DOCUMENT TEXT Block Start

Cache Augmented Generation: An Innovative Alternative to Traditional RAG, But Still a Long Way to Go

Cache Augmented Generation can be future If LLMs are small and fast.

"Don't do RAG, do CAG instead" has been flooding Twitter and LinkedIn lately, and predictably, people started declaring RAG dead because of this. But here's the thing - Cache Augmented Generation (CAG) isn't some revolutionary new approach. It's been quietly powering the systems of major players like OpenAI and Anthropic for a while now, and Google was actually the pioneer in bringing caching back into the spotlight. Despite all the buzz, I found myself frustrated trying to find a straightforward implementation. The original paper's approach feels unnecessarily complex and doesn't scale well in practice. So I decided to build my own implementation, focusing on simplicity and practicality.

Think about how your brain works when having a conversation. You don't recalculate everything you know about the topic each time you speak - you keep relevant information readily available in your working memory. That's essentially what KV caching does for language models.

I built a simple system to show how this works, and I was surprised by how straightforward it was. Let's start with the basic setup:

from transformers import BitsAndBytesConfig, AutoTokenizer, AutoModelForCausalLM
from transformers.cache_utils import DynamicCache
import torch
 
# Define model name
model_name = "meta-llama/Llama-3.2-1B-Instruct"
 
# Load the tokenizer and model
tokenizer = AutoTokenizer.from_pretrained(model_name)
model = AutoModelForCausalLM.from_pretrained(
    model_name,
    torch_dtype=torch.float16,
    device_map="auto",
)

Nothing fancy here - we're just loading a smaller version of Llama. I chose this model because it's like a compact car: it might not be as powerful as a Tesla, but it gets the job done and you can actually park it in your garage (or in this case, run it on your laptop).

DOCUMENT TEXT Block End
DATA FOR REVIEW Block Start

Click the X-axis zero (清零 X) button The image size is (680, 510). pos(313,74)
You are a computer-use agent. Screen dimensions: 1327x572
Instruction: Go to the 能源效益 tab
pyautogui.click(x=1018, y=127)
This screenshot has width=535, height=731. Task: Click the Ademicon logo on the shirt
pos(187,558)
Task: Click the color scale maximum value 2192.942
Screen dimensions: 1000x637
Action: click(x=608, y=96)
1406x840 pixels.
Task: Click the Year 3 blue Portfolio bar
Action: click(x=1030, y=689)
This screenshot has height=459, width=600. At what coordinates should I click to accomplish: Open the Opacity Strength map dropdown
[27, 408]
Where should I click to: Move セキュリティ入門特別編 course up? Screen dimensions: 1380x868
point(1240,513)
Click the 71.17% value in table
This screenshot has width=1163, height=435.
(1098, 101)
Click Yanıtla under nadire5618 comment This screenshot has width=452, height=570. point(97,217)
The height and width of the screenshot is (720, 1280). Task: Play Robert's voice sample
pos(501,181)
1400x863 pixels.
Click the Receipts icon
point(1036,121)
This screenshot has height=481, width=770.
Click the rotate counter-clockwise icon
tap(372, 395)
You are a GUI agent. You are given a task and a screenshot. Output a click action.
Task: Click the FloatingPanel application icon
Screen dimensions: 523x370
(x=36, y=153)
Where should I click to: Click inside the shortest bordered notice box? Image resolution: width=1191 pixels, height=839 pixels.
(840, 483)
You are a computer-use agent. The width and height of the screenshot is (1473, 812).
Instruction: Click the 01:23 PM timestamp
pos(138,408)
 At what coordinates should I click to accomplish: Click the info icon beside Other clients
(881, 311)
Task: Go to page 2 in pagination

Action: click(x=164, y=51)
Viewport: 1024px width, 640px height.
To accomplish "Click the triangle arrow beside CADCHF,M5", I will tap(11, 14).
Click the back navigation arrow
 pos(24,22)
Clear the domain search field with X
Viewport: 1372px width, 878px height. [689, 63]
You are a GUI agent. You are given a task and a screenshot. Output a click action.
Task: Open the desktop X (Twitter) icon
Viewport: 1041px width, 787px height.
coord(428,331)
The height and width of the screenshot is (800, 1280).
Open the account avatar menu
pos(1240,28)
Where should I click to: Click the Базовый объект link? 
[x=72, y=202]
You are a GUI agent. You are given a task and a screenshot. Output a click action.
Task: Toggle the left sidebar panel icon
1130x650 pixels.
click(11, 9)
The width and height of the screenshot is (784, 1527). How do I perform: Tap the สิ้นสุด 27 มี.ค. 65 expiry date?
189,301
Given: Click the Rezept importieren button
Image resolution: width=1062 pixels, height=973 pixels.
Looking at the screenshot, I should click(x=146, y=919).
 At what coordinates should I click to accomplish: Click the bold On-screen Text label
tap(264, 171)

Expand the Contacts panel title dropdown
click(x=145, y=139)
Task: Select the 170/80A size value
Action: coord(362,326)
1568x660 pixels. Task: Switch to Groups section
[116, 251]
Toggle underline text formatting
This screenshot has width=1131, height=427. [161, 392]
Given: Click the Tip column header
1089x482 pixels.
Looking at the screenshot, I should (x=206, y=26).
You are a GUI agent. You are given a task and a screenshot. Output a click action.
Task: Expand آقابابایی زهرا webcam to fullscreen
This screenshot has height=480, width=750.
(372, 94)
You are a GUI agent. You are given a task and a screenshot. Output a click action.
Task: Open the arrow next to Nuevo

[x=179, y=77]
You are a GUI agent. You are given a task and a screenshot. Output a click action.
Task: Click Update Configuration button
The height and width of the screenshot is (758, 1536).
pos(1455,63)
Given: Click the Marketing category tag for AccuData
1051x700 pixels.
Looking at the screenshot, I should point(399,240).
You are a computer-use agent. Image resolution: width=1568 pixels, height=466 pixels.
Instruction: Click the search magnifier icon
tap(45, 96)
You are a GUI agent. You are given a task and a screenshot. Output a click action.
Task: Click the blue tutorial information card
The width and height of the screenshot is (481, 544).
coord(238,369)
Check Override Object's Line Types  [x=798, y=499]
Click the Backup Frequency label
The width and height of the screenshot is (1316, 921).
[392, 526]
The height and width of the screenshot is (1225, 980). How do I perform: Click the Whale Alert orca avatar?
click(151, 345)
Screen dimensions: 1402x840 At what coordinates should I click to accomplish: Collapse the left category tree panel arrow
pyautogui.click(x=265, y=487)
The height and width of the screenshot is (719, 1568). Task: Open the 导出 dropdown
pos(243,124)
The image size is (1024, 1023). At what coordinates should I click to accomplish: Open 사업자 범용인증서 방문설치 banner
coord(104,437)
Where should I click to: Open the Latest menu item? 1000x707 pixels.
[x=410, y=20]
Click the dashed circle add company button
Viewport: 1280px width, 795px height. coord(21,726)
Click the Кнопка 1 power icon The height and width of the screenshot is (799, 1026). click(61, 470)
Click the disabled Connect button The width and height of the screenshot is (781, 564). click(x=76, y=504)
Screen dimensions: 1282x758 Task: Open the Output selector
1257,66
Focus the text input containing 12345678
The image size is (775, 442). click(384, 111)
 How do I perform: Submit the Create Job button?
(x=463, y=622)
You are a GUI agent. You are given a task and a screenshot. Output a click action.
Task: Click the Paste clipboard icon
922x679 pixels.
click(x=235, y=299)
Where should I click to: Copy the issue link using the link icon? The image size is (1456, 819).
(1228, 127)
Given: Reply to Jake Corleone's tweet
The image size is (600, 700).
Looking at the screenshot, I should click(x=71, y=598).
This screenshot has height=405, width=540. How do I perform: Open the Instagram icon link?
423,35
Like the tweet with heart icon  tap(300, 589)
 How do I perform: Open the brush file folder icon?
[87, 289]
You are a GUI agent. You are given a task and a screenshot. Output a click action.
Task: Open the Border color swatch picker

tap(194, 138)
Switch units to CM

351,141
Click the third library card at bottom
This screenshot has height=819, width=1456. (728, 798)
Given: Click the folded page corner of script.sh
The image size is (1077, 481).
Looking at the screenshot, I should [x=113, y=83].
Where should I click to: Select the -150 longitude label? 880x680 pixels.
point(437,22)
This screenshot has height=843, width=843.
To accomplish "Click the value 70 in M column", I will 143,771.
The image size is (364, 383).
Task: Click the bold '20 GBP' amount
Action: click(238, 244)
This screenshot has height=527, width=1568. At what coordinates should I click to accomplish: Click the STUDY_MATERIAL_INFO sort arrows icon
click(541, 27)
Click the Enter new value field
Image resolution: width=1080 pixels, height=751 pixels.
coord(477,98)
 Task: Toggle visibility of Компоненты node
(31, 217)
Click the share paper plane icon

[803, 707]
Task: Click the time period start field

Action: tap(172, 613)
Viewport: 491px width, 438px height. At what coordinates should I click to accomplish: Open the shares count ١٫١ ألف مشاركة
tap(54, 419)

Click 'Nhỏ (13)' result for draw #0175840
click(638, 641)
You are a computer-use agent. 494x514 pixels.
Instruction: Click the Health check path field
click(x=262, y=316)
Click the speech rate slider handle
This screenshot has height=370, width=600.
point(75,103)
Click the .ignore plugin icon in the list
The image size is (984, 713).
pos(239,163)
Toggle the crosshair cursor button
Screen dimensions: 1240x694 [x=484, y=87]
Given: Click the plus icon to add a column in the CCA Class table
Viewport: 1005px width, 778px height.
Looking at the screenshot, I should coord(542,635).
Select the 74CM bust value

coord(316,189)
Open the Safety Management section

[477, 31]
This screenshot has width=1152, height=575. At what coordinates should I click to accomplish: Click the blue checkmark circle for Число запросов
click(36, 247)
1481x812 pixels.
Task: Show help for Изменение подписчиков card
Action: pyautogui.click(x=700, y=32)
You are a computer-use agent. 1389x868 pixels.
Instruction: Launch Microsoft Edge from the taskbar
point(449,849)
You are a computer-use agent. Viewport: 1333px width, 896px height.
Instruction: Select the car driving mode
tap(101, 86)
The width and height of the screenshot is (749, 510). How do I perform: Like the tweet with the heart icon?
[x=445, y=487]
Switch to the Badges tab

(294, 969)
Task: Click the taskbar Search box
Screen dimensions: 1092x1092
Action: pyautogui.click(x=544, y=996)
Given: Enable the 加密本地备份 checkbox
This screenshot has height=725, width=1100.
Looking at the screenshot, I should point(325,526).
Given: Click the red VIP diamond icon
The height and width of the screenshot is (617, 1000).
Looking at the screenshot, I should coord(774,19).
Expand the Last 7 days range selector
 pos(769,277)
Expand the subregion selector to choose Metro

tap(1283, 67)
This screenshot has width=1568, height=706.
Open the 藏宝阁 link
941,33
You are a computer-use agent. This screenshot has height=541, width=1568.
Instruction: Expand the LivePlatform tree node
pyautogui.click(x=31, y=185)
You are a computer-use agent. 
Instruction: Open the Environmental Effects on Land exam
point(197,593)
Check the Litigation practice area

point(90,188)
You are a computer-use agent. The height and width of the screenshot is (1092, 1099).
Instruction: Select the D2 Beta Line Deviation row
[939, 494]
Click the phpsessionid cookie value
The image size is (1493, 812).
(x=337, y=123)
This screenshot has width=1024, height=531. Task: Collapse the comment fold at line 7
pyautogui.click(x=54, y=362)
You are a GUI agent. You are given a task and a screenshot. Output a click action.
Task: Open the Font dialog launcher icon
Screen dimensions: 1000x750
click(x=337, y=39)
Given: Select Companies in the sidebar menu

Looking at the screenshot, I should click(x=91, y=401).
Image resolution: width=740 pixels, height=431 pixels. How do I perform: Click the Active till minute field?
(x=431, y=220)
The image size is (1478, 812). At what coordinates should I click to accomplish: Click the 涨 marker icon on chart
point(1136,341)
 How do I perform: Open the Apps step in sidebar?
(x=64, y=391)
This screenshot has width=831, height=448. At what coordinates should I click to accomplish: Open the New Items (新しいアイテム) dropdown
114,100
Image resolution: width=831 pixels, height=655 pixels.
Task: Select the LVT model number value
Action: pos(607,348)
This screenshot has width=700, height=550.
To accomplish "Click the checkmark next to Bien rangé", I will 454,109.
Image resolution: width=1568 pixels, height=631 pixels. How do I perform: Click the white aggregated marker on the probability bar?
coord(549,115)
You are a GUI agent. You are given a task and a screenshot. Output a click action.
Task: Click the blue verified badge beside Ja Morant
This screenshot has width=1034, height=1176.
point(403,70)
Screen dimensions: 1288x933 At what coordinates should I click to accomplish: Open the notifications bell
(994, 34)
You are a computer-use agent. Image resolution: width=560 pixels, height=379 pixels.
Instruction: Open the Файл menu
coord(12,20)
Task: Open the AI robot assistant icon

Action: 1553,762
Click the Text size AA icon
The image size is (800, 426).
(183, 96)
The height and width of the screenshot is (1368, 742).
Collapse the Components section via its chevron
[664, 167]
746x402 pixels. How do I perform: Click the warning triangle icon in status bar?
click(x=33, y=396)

DATA FOR REVIEW Block End

● **ASSIGNED TASK 1**
List every name that the code in the CAG article imports from the transformers package or its submodules.
● **ASSIGNED TASK 2**
Answer these questions from the CAG article:
(a) Which company does it call the pioneer in bringing caching back into the spotlight?
(b) What string is assigned to model_name in the code?
(c) What value does the code pass for device_map?
● **ASSIGNED TASK 3**
Rewrite the passage of the CAG article starting at "Cache Augmented Generation: An" and ending at "simplicity and practicality.", replacing "Twitter" with "X".

● **WRITTEN REPLY 1**
BitsAndBytesConfig
AutoTokenizer
AutoModelForCausalLM
DynamicCache

● **WRITTEN REPLY 2**
(a) Google
(b) "meta-llama/Llama-3.2-1B-Instruct"
(c) "auto"

● **WRITTEN REPLY 3**
Cache Augmented Generation: An Innovative Alternative to Traditional RAG, But Still a Long Way to Go

Cache Augmented Generation can be future If LLMs are small and fast.

"Don't do RAG, do CAG instead" has been flooding X and LinkedIn lately, and predictably, people started declaring RAG dead because of this. But here's the thing - Cache Augmented Generation (CAG) isn't some revolutionary new approach. It's been quietly powering the systems of major players like OpenAI and Anthropic for a while now, and Google was actually the pioneer in bringing caching back into the spotlight. Despite all the buzz, I found myself frustrated trying to find a straightforward implementation. The original paper's approach feels unnecessarily complex and doesn't scale well in practice. So I decided to build my own implementation, focusing on simplicity and practicality.